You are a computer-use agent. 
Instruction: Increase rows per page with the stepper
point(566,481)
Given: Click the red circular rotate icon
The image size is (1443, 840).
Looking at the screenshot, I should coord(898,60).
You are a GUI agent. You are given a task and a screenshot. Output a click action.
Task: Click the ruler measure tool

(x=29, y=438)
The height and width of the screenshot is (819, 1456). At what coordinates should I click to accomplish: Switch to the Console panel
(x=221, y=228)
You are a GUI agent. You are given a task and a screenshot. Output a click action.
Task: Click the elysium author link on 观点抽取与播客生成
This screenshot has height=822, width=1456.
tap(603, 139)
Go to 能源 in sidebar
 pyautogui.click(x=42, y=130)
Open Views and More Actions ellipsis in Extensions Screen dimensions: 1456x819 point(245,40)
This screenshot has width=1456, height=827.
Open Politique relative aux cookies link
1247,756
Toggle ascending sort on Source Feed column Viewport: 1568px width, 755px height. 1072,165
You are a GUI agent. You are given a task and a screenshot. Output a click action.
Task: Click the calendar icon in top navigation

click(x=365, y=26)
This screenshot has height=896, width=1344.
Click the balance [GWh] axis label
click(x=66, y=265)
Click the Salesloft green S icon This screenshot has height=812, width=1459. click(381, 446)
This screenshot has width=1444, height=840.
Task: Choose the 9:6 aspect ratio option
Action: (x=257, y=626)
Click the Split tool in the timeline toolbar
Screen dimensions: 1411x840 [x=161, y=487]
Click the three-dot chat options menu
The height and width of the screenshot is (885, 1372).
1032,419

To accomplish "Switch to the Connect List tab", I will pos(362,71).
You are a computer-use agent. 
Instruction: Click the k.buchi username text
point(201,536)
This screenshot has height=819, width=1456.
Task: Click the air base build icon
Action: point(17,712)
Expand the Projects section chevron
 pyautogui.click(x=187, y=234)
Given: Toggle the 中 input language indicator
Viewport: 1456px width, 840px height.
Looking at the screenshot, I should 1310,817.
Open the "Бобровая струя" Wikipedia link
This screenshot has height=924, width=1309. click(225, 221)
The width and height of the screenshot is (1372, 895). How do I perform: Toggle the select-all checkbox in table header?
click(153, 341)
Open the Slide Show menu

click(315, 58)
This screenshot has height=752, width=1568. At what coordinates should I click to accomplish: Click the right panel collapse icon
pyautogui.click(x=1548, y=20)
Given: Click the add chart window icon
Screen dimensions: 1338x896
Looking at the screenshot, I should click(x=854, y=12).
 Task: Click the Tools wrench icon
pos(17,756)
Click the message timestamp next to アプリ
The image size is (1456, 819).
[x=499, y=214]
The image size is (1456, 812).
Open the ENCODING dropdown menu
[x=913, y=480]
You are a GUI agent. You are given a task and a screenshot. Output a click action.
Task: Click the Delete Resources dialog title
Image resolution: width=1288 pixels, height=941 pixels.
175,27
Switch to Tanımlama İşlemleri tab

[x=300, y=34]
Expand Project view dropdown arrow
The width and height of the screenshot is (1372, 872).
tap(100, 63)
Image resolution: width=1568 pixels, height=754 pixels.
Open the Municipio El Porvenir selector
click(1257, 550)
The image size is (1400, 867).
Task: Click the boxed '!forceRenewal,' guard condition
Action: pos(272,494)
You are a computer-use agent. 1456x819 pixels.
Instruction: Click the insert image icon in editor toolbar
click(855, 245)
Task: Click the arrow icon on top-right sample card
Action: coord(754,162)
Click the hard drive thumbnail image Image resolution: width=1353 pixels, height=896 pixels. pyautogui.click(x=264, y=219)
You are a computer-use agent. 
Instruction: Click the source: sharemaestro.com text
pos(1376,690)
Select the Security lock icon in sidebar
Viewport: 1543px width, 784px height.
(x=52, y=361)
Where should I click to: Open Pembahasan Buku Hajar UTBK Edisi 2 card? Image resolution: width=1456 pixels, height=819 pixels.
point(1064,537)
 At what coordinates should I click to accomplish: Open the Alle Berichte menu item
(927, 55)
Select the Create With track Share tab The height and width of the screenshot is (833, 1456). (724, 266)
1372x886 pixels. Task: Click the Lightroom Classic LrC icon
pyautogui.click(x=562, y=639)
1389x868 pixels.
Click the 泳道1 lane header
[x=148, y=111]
==*==
TASK INSTRUCTIONS:
The entire listing is to be reproduced without alteration.

WRITTEN SOLUTION:
You are a computer-use agent. 
Instruction: Increase rows per page with the stepper
point(566,481)
Given: Click the red circular rotate icon
The image size is (1443, 840).
Looking at the screenshot, I should coord(898,60).
You are a GUI agent. You are given a task and a screenshot. Output a click action.
Task: Click the ruler measure tool

(x=29, y=438)
The height and width of the screenshot is (819, 1456). At what coordinates should I click to accomplish: Switch to the Console panel
(x=221, y=228)
You are a GUI agent. You are given a task and a screenshot. Output a click action.
Task: Click the elysium author link on 观点抽取与播客生成
This screenshot has height=822, width=1456.
tap(603, 139)
Go to 能源 in sidebar
 pyautogui.click(x=42, y=130)
Open Views and More Actions ellipsis in Extensions Screen dimensions: 1456x819 point(245,40)
This screenshot has width=1456, height=827.
Open Politique relative aux cookies link
1247,756
Toggle ascending sort on Source Feed column Viewport: 1568px width, 755px height. 1072,165
You are a GUI agent. You are given a task and a screenshot. Output a click action.
Task: Click the calendar icon in top navigation

click(x=365, y=26)
This screenshot has height=896, width=1344.
Click the balance [GWh] axis label
click(x=66, y=265)
Click the Salesloft green S icon This screenshot has height=812, width=1459. click(381, 446)
This screenshot has width=1444, height=840.
Task: Choose the 9:6 aspect ratio option
Action: (x=257, y=626)
Click the Split tool in the timeline toolbar
Screen dimensions: 1411x840 [x=161, y=487]
Click the three-dot chat options menu
The height and width of the screenshot is (885, 1372).
1032,419

To accomplish "Switch to the Connect List tab", I will pos(362,71).
You are a computer-use agent. 
Instruction: Click the k.buchi username text
point(201,536)
This screenshot has height=819, width=1456.
Task: Click the air base build icon
Action: point(17,712)
Expand the Projects section chevron
 pyautogui.click(x=187, y=234)
Given: Toggle the 中 input language indicator
Viewport: 1456px width, 840px height.
Looking at the screenshot, I should 1310,817.
Open the "Бобровая струя" Wikipedia link
This screenshot has height=924, width=1309. click(225, 221)
The width and height of the screenshot is (1372, 895). How do I perform: Toggle the select-all checkbox in table header?
click(153, 341)
Open the Slide Show menu

click(315, 58)
This screenshot has height=752, width=1568. At what coordinates should I click to accomplish: Click the right panel collapse icon
pyautogui.click(x=1548, y=20)
Given: Click the add chart window icon
Screen dimensions: 1338x896
Looking at the screenshot, I should click(x=854, y=12).
 Task: Click the Tools wrench icon
pos(17,756)
Click the message timestamp next to アプリ
The image size is (1456, 819).
[x=499, y=214]
The image size is (1456, 812).
Open the ENCODING dropdown menu
[x=913, y=480]
You are a GUI agent. You are given a task and a screenshot. Output a click action.
Task: Click the Delete Resources dialog title
Image resolution: width=1288 pixels, height=941 pixels.
175,27
Switch to Tanımlama İşlemleri tab

[x=300, y=34]
Expand Project view dropdown arrow
The width and height of the screenshot is (1372, 872).
tap(100, 63)
Image resolution: width=1568 pixels, height=754 pixels.
Open the Municipio El Porvenir selector
click(1257, 550)
The image size is (1400, 867).
Task: Click the boxed '!forceRenewal,' guard condition
Action: pos(272,494)
You are a computer-use agent. 1456x819 pixels.
Instruction: Click the insert image icon in editor toolbar
click(855, 245)
Task: Click the arrow icon on top-right sample card
Action: coord(754,162)
Click the hard drive thumbnail image Image resolution: width=1353 pixels, height=896 pixels. pyautogui.click(x=264, y=219)
You are a computer-use agent. 
Instruction: Click the source: sharemaestro.com text
pos(1376,690)
Select the Security lock icon in sidebar
Viewport: 1543px width, 784px height.
(x=52, y=361)
Where should I click to: Open Pembahasan Buku Hajar UTBK Edisi 2 card? Image resolution: width=1456 pixels, height=819 pixels.
point(1064,537)
 At what coordinates should I click to accomplish: Open the Alle Berichte menu item
(927, 55)
Select the Create With track Share tab The height and width of the screenshot is (833, 1456). (724, 266)
1372x886 pixels. Task: Click the Lightroom Classic LrC icon
pyautogui.click(x=562, y=639)
1389x868 pixels.
Click the 泳道1 lane header
[x=148, y=111]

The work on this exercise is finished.